* **PROBLEM STATEMENT**
Write out, word for word, the part of the listing below that opens with the line containing "[Theo dõi trên Facebook] (53, 2433)" and closes with the line containing "Pháp (106, 705)", keeping both of those lines and adding no others.
- - -
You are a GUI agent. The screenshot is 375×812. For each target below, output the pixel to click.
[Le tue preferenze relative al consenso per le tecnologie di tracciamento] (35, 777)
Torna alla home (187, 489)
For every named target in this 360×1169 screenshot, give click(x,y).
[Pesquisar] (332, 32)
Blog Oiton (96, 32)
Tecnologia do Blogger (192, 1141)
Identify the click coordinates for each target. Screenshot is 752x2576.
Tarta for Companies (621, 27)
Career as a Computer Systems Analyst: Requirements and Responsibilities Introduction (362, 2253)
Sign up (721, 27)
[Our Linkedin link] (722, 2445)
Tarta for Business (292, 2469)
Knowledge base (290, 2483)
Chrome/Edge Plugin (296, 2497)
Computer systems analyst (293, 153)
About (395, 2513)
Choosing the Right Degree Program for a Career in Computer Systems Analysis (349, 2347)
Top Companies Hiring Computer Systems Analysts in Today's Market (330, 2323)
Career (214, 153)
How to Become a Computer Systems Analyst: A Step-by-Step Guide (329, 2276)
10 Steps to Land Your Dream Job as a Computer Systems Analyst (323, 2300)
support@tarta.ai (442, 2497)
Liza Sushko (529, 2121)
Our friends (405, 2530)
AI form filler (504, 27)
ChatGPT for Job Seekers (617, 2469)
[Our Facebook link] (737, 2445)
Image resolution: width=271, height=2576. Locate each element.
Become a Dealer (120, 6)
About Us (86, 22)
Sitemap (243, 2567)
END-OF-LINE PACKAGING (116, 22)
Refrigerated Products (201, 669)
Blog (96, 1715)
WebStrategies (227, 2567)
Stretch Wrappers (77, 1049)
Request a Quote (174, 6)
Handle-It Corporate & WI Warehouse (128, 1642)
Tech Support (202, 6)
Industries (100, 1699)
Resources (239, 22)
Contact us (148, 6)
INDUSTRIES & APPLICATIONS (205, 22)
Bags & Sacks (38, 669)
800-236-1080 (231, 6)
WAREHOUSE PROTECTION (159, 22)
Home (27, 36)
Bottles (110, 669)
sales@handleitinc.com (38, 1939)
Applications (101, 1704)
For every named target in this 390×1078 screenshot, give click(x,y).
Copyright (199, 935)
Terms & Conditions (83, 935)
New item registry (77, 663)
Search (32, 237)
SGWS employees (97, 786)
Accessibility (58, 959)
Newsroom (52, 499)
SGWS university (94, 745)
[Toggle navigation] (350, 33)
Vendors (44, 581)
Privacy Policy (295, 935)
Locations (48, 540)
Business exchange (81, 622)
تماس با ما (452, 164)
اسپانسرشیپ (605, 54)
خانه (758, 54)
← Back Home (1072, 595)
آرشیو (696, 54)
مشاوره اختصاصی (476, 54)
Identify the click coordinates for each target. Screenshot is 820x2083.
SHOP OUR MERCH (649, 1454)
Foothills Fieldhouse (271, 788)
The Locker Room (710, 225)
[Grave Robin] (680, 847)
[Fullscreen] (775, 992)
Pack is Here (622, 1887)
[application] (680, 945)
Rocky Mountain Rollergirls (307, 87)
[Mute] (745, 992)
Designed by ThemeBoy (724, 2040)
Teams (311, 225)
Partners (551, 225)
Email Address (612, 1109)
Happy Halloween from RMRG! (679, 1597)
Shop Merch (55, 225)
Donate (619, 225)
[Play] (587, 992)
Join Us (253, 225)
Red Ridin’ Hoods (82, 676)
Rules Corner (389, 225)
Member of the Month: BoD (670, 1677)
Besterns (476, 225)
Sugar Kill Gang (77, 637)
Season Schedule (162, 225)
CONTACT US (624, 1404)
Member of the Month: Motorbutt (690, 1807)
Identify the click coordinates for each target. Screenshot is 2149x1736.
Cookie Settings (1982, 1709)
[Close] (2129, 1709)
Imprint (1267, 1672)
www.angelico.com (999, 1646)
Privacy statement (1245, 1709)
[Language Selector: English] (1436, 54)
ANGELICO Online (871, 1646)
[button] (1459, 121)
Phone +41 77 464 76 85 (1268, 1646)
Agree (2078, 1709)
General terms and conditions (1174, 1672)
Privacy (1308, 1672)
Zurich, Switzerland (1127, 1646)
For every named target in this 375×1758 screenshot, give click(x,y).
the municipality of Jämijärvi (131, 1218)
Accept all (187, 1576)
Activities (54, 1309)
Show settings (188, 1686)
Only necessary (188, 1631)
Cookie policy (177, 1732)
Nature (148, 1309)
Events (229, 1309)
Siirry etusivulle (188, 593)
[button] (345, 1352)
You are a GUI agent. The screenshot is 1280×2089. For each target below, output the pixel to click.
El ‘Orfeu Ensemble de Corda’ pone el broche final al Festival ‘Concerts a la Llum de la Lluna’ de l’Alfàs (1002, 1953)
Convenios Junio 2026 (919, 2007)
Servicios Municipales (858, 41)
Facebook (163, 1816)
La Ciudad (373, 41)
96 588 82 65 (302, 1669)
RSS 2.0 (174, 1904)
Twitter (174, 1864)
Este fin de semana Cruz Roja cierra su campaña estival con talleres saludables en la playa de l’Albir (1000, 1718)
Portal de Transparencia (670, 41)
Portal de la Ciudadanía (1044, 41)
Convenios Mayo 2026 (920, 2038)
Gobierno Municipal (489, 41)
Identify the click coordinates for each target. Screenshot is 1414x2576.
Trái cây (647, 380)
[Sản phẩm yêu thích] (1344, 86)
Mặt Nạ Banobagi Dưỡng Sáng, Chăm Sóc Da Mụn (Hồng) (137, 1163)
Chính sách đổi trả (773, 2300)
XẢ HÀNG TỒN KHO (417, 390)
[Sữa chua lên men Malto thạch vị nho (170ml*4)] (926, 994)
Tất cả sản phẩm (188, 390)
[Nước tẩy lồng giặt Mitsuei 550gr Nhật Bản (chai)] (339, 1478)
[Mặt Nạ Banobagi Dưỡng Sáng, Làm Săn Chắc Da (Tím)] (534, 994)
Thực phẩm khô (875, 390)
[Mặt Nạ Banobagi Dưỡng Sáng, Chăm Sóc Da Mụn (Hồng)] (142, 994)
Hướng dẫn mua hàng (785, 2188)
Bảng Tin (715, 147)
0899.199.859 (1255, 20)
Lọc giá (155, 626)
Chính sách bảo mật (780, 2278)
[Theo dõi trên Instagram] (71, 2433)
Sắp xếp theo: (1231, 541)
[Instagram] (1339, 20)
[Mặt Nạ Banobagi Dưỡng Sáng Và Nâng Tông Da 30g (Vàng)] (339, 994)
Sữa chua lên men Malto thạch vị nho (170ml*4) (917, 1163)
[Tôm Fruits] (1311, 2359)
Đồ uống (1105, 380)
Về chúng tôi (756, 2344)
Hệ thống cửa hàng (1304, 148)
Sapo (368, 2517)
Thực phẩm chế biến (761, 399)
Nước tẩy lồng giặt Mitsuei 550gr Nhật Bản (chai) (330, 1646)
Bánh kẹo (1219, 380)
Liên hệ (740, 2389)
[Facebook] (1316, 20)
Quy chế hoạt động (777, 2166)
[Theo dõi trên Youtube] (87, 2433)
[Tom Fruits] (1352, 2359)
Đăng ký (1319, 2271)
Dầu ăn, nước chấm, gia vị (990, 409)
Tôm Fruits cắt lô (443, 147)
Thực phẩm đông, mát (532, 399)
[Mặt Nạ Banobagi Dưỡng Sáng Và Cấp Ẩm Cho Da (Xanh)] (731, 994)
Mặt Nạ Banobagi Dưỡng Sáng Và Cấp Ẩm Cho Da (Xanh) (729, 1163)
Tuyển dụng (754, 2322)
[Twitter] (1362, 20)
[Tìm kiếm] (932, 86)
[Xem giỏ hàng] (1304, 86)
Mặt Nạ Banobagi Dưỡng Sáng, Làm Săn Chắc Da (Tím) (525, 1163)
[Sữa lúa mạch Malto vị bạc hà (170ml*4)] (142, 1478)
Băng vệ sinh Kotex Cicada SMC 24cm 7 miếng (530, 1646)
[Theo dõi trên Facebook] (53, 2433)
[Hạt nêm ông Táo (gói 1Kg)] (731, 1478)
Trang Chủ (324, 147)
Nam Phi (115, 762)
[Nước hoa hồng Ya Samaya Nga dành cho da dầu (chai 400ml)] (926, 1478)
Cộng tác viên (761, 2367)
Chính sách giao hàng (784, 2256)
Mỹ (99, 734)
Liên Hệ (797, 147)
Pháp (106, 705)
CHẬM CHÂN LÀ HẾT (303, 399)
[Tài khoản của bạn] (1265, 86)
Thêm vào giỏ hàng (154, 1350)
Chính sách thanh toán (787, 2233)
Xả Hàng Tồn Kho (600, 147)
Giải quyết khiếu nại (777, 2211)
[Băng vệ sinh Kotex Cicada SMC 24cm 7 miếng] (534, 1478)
- - -
* **EXPECTED OUTPUT**
[Theo dõi trên Facebook] (53, 2433)
[Hạt nêm ông Táo (gói 1Kg)] (731, 1478)
Trang Chủ (324, 147)
Nam Phi (115, 762)
[Nước hoa hồng Ya Samaya Nga dành cho da dầu (chai 400ml)] (926, 1478)
Cộng tác viên (761, 2367)
Chính sách giao hàng (784, 2256)
Mỹ (99, 734)
Liên Hệ (797, 147)
Pháp (106, 705)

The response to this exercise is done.